OpenVMS VMS731_XFC-V0100 Alpha V7.3-1 XFC ECO Summary
TITLE: OpenVMS VMS731_XFC-V0100 Alpha V7.3-1 XFC ECO Summary
NOTE: An OpenVMS saveset or PCSI installation file is stored
on the Internet in a self-expanding compressed file.
For OpenVMS savesets, the name of the compressed saveset
file will be kit_name.a-dcx_vaxexe for OpenVMS VAX or
kit_name.a-dcx_axpexe for OpenVMS Alpha. Once the OpenVMS
saveset is copied to your system, expand the compressed
saveset by typing RUN kitname.dcx_vaxexe or kitname.dcx_alpexe.
For PCSI files, once the PCSI file is copied to your system,
rename the PCSI file to kitname.pcsi-dcx_axpexe or
kitname.pcsi-dcx_vaxexe, then it can be expanded by typing
RUN kitname.pcsi-dcx_axpexe or kitname.pcsi-dcx_vaxexe. The
resultant file will be the PCSI installation file which can be
used to install the ECO.
New Kit Date: 08-MAY-2003
Modification Date: 02-JUL-2003
Modification Type: Kit Released with Corrected hidden information
Copyright (c) Hewlett-Packard Company 2003. All rights reserved.
OP/SYS: OpenVMS Alpha
SOURCE: Hewlett-Packard Company
ECO Kit Name: VMS731_XFC-V0100
ECO Kits Superseded by This ECO Kit: None
ECO Kit Approximate Size: 8816 Blocks
Kit Applies To: OpenVMS Alpha V7.3-1
System/Cluster Reboot Necessary: Yes
Rolling Re-boot Supported: Yes
Installation Rating: INSTALL_2
To be installed by all customers using the following
The following remedial kit(s) must be installed BEFORE
installation of this kit:
In order to receive all the corrections listed in this
kit, the following remedial kits should also be installed:
ECO KIT SUMMARY:
An ECO kit exists for XFC components on OpenVMS Alpha V7.3-1.
This kit addresses the following problems:
PROBLEMS ADDRESSED IN VMS731_XFC-V0100 KIT
o Multiple XFC bug fixes and enhancements have been made:
- Files written by a DFS client to a disk drive served by a
cluster node can end up with stale data on the cluster
nodes not serving the drive.
- CPU spinwait bugchecks Some conditions (large numbers of
non-cached I/Os) can result in a very long internal XFC
queue. On very large systems, searching this queue take
30 or more seconds. A suggested workaround was to limit
the XFC cache to 4 or 5 GB. This is no longer necessary.

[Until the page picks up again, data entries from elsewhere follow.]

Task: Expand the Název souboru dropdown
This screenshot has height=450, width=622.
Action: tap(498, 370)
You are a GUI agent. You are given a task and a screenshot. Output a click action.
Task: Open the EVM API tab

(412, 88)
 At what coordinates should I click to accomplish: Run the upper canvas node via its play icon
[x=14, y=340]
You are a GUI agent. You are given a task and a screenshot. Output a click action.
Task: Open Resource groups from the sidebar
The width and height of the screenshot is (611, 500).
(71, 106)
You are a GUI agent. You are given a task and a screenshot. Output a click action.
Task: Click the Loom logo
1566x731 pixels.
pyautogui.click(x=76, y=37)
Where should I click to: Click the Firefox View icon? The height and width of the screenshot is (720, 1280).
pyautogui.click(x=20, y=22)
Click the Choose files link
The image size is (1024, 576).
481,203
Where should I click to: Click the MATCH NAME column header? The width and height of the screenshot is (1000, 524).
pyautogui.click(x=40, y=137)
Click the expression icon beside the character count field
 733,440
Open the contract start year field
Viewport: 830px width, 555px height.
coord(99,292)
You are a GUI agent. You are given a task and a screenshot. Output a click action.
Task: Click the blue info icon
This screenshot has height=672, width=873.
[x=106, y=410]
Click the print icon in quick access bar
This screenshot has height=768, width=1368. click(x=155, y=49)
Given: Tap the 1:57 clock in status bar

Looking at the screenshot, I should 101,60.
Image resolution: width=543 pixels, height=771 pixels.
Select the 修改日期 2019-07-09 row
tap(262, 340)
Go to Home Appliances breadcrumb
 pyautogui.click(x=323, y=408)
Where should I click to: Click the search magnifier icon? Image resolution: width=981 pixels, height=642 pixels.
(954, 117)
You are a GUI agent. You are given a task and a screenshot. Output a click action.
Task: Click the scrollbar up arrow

XFC was inadvertently using the FILSYS and SCS spinlocks
in the wrong order. The MTAACP (mag tape ACP) also uses
both spinlocks which can result in a deadlock and
subsequent cpuspinwait bugcheck. This problem will not
show up with backup, but only when doing filesystem access
to a tape drive (e.g. copy x.x mta0: ) and then only if
the timing was just right.
It was possible for a XFC file truncate processing to take
enough time to result in a spinwait bugcheck. This
problem was identified during a code inspection of the XFC
truncate processing and never observed on a customer
- Volume depose speedup A volume dismount requires that all
files in the cache for that volume be deposed from the
cache (on the current node). This operation was operating
at about 1 file per second resulting in very long times to
free memory. In addition, the code deposed the first file
synchronously which could cause noticeable delays for the
- Minimum cache size enforced. XFC would allow any values
for VCC_MAX_CACHE including zero. The result was either
caching being disabled cluster-wide or a memory management
bugcheck on the local node during boot. This fix ensures
that about 5 MB of memory is always allocated to XFC
allowing the node to boot (there is also a message output
on the console).
- ASSERTFAIL bugcheck copying file to spooled device on
standalone nodes. XFC assumed that all file deletes
passed through XFC allowing XFC to properly depose the
cache. On standalone nodes only, this assumption lead to
XFC attempting to release a lock it didn't own and
crashing with an ASSERTFAIL bugcheck. This typically
showed up while attempting to copy to a spooled device.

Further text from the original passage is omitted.